→ **Task description**
Only the lines that hold "vertical" should be in the answer, each copied from the data below.

Pixel coordinate grounding data
=== Section Start ===

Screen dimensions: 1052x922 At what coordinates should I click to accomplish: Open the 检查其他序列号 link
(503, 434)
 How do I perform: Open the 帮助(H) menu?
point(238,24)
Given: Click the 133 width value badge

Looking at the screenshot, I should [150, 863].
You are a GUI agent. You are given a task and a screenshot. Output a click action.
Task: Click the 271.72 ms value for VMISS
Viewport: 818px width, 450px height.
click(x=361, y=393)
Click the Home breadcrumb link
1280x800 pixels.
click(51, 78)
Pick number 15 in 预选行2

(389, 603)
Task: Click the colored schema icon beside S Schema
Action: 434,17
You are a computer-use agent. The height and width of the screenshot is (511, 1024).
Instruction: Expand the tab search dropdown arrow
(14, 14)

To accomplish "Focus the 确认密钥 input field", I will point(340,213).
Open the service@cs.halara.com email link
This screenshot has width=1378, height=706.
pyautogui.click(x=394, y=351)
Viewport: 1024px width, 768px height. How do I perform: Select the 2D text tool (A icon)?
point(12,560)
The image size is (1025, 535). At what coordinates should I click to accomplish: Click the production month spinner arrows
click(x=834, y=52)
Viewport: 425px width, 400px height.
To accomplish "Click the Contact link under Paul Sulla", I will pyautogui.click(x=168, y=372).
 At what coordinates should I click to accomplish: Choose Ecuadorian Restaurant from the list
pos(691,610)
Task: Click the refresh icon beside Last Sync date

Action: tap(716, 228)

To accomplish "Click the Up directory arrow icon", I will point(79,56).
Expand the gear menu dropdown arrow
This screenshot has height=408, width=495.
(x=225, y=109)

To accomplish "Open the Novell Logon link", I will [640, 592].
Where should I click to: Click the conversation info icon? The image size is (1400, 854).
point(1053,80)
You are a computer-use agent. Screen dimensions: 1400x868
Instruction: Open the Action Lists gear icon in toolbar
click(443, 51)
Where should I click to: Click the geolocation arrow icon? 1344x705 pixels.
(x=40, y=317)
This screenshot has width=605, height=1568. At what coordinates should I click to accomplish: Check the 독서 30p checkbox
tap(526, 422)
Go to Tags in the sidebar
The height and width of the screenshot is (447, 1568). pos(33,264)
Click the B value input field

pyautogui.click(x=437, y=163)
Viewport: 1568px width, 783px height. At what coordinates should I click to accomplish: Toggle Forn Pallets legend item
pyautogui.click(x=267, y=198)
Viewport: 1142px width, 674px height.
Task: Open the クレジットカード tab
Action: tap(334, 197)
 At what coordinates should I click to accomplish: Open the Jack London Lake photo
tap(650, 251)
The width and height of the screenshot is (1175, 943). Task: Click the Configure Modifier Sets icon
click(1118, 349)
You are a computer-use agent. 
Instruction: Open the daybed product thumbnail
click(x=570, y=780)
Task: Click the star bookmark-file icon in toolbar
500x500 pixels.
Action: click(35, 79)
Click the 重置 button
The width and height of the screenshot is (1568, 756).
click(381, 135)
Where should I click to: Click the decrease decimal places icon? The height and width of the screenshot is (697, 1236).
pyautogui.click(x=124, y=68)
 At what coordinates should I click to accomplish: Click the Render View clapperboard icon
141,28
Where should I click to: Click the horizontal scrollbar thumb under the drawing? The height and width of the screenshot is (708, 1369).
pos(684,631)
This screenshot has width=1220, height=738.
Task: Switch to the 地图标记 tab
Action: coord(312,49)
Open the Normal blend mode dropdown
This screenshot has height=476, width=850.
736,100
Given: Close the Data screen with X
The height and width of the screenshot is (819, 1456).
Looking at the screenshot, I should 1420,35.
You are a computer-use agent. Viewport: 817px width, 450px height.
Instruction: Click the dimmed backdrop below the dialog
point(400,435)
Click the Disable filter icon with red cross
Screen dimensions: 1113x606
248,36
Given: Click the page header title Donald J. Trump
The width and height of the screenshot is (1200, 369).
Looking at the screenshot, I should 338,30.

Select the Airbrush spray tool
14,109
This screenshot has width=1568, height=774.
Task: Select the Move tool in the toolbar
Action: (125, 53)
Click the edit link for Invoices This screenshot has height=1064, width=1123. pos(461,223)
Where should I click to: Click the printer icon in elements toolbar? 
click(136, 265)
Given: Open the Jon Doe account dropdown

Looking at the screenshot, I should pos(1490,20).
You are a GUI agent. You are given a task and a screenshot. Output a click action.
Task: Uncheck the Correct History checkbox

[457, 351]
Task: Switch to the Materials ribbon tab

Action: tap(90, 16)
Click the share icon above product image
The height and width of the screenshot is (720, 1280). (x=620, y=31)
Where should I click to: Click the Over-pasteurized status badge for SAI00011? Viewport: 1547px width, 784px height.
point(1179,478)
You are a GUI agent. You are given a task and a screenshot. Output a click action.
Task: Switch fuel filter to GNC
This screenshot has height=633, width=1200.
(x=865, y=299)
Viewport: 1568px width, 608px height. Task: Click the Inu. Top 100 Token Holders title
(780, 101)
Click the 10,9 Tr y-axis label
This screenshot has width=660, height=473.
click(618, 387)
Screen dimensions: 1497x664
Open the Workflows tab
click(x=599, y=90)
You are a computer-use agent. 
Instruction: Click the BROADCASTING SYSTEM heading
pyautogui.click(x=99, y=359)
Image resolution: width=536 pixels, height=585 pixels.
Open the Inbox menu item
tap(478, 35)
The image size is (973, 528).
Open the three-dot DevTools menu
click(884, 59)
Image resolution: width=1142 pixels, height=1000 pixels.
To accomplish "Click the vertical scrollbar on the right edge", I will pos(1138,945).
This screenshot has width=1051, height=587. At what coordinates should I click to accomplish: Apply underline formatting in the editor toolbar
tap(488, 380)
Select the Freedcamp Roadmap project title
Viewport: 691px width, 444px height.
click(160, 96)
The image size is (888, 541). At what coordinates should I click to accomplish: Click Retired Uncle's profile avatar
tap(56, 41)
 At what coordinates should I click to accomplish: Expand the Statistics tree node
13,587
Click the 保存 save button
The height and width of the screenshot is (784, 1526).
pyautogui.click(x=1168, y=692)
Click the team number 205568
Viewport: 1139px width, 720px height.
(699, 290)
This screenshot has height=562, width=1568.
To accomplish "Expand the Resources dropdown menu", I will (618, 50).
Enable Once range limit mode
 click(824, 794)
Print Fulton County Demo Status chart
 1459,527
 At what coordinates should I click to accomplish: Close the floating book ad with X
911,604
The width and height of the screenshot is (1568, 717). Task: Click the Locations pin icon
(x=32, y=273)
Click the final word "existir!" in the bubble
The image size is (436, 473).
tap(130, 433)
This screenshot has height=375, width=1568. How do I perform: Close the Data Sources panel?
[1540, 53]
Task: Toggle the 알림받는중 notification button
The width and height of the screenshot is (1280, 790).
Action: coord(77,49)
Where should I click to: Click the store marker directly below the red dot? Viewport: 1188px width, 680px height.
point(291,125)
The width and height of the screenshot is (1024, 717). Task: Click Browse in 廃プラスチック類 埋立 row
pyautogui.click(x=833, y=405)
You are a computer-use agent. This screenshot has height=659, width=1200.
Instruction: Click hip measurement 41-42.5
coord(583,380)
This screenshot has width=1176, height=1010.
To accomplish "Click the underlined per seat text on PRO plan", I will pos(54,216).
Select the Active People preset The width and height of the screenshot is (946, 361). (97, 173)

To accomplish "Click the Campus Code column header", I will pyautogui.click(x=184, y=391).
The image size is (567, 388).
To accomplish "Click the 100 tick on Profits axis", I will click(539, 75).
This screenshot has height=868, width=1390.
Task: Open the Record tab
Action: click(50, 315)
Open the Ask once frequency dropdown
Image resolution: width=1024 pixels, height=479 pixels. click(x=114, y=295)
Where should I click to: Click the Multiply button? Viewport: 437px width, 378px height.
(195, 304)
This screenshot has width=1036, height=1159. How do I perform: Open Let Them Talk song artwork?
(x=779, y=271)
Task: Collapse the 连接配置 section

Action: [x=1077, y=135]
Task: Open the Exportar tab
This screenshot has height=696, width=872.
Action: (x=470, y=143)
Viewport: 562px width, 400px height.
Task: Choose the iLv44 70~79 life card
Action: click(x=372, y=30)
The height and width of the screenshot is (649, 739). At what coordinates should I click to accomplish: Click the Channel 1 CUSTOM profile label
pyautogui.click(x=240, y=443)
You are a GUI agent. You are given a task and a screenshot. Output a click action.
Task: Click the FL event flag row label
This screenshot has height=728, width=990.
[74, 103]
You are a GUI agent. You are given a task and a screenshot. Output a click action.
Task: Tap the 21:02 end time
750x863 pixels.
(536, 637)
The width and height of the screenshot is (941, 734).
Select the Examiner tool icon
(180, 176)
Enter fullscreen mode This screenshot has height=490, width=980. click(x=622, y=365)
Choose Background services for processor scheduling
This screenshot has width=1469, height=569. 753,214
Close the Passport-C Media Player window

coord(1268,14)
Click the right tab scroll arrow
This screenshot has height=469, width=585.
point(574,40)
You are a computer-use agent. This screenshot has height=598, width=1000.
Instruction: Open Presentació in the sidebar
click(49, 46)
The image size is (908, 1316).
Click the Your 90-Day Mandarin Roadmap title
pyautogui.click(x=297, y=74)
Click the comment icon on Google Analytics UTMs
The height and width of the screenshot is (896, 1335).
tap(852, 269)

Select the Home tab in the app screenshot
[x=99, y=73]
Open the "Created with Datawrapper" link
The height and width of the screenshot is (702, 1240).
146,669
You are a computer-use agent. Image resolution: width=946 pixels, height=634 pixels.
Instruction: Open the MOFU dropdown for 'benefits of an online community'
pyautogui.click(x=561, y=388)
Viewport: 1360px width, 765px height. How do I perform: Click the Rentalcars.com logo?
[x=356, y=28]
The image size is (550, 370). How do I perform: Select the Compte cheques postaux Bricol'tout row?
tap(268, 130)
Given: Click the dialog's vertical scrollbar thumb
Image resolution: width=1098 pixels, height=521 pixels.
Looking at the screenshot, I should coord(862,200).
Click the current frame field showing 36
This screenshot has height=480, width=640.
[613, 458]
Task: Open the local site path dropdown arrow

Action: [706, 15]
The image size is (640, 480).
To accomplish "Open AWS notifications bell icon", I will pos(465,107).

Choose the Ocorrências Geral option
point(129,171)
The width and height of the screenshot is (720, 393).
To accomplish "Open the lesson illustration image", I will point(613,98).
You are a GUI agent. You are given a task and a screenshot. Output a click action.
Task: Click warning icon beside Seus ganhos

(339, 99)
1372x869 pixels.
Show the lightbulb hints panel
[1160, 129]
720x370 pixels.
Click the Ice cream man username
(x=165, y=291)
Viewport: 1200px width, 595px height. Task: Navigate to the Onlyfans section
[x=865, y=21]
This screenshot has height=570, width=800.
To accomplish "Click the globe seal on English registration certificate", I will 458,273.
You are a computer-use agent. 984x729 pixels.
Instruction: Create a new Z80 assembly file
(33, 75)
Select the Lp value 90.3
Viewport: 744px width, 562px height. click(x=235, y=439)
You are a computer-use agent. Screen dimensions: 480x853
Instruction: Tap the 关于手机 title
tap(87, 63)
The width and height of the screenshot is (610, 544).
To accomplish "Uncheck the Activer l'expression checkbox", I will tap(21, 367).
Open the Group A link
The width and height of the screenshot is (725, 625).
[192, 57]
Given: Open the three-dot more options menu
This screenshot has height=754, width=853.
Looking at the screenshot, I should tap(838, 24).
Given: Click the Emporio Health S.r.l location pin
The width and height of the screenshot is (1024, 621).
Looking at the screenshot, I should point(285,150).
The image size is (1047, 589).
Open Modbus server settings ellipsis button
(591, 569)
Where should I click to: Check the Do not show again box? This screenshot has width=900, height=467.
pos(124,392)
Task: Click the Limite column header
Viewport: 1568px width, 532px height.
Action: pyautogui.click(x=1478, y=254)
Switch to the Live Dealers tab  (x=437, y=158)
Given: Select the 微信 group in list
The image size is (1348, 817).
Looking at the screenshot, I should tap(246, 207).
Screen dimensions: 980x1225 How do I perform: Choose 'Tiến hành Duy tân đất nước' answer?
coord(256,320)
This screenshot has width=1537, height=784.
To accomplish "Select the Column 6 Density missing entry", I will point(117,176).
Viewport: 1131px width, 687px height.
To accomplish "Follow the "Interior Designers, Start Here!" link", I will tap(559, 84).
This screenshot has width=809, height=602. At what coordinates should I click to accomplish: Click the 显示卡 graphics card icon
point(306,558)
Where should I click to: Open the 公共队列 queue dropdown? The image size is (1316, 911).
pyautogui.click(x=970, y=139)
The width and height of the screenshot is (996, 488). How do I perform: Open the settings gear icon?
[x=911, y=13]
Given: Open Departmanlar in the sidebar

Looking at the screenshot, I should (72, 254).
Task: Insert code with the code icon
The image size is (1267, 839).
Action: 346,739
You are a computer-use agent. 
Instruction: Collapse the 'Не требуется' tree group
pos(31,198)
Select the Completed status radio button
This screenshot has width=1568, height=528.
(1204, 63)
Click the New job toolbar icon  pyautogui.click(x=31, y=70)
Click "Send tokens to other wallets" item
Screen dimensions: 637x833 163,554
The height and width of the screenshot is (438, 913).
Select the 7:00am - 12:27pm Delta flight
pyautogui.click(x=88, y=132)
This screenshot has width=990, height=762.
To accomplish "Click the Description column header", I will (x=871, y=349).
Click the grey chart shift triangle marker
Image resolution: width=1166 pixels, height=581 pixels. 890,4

=== Section End ===

→ **Finished exercise**
To accomplish "Click the vertical scrollbar on the right edge", I will pos(1138,945).
Given: Click the dialog's vertical scrollbar thumb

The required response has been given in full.